The latest outbreak of Nipah (NiV) virus which was detected in Kozhikode in north Kerala and Mallapuram has claimed 14 lives till now, including a Kerala nurse who contracted the disease while treating an infected patient, has created a panic situation in Kerala and elsewhere. The outbreak is bound to affect the state’s tourism sector and also fruit vendors as the bats which are believed to be responsible for the spread of virus feed primarily on fruits.

As per World Health Organisation (WHO), Nipah virus (NiV) which was named after Kampung Sungai Nipah, Malaysia is a newly emerging zoonosis (a virus transmitted to humans from animals).

Origin

NiV was first identified during an outbreak of a disease in Kampung Sungai Nipah, Malaysia in 1998.

Transmission

The virus normally circulates among specific types of fruit bats that act as host belongs to fruit bats of the Pteropodidae Family, Pteropus genus.

In the first outbreak, pigs were the intermediate hosts. It was suspected that initial transmission from fruit bats to pigs probably occurred. In Bangladesh in 2004, humans became infected with NiV as a result of consuming date palm sap that had been contaminated by infected fruit bats. Human-to-human transmission has also been documented, including in a hospital setting in India.

The virus claimed over 300 lives across Malaysia, Singapore, Bangladesh and India between 1998 and 2008, according to WHO.

Symptoms

NiV infection in humans has a range of clinical presentations, from asymptomatic (no symptoms) infection to the acute respiratory syndrome and fatal encephalitis.  Fever, sore throat, headaches, vomiting and muscle pain (myalgia) are some of the common signs. The symptoms further progressed to drowsiness, dizziness. In serious cases, seizures and encephalitis occur, progressing to a state of coma within 24 to 48 hours.

Treatment

There is no vaccine for either humans or animals. The primary treatment for human cases is intensive supportive care.
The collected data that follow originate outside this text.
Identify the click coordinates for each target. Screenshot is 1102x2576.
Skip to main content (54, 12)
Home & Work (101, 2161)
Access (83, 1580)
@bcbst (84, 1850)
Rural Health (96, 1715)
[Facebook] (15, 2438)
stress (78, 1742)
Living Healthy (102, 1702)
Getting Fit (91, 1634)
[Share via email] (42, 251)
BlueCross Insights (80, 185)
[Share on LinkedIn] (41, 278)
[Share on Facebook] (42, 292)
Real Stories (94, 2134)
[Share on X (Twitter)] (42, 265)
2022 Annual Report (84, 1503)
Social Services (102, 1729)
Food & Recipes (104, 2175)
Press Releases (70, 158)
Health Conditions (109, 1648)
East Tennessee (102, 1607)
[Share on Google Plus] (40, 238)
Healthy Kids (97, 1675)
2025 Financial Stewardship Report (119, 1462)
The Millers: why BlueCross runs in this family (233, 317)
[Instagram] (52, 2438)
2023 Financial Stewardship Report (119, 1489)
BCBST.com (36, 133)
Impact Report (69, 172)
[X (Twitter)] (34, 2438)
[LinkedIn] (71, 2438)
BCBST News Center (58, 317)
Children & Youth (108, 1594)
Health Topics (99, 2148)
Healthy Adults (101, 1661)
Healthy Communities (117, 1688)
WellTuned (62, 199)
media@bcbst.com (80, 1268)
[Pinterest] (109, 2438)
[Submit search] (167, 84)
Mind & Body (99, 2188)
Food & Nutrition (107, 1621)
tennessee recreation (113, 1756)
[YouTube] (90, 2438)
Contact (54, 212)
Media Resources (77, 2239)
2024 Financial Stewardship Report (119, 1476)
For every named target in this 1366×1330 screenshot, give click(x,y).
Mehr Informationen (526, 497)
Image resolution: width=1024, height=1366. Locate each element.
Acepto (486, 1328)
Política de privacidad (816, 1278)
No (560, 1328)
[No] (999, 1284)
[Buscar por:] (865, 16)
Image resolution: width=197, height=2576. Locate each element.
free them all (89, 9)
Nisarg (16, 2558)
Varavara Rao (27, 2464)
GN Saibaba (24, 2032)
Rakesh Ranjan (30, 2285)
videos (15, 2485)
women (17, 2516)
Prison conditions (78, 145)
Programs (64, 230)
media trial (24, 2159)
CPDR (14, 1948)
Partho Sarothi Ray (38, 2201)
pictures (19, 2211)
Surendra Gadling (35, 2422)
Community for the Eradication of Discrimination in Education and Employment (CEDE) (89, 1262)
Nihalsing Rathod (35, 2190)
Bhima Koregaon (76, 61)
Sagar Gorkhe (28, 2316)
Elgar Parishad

WHO has listed this virus in its ‘Blueprint priority’ diseases category. The diseases identified through this process are the focus of the work of R& D Blueprint. The Virus also classified as Biosafety Level 4.  A biosafety level is a set of biocontainment precautions required to isolate dangerous biological agents in an enclosed laboratory facility

The incubation period of the Virus is anywhere between 5-14 days, but it can soon affect the respiratory and nervous system and patients can go into delirium or coma.

Prevention

The most basic and important step to avoid contacting the Virus is to protect oneself while dealing with infected people by using approved hand gloves and masks.

Not to eat fruits that have fallen on the ground and have bite marks. Thoroughly wash and peel fruits before consuming.

One needs to avoid direct contact with infected people and wash hand properly after handling infected persons.

National Centre for Disease Control in an advisory to the general public said that who are exposed to areas inhabited by fruit bats, articles contaminated by secretions such as, unused wells, caves, fruit orchards, etc are likely to be at higher risk of infection.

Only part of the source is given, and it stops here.